THE PROBLEM: Transcribe word for word the lines spanning the line with "Click the chevron between Help and Contact Us" through the end of the records.

ENTRIES PROVIDED:
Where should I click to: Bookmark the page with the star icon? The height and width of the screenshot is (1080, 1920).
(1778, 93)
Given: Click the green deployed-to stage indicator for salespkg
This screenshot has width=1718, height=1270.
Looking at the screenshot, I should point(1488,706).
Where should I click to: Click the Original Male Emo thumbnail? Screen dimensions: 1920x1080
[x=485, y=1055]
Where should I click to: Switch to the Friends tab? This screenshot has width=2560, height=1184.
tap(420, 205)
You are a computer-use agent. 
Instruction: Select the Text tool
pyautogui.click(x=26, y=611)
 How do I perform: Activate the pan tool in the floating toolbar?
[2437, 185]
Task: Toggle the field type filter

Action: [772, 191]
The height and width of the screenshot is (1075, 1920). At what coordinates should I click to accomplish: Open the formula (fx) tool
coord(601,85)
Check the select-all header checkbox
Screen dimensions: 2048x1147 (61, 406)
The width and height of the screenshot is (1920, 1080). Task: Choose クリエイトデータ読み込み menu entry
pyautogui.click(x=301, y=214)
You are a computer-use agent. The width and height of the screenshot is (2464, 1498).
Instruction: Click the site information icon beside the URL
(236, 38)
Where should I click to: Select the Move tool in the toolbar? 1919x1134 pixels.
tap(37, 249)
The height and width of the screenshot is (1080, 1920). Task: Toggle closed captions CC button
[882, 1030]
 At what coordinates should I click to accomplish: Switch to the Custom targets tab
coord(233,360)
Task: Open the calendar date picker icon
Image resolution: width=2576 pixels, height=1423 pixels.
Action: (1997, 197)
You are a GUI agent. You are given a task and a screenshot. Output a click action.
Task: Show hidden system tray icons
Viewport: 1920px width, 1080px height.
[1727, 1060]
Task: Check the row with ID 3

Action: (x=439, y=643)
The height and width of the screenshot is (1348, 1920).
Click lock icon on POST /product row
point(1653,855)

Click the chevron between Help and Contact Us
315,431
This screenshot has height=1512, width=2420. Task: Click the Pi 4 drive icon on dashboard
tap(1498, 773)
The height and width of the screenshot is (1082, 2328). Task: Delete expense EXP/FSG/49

SOLUTION FOR THIS PROBLEM:
Click the chevron between Help and Contact Us
315,431
This screenshot has height=1512, width=2420. Task: Click the Pi 4 drive icon on dashboard
tap(1498, 773)
The height and width of the screenshot is (1082, 2328). Task: Delete expense EXP/FSG/49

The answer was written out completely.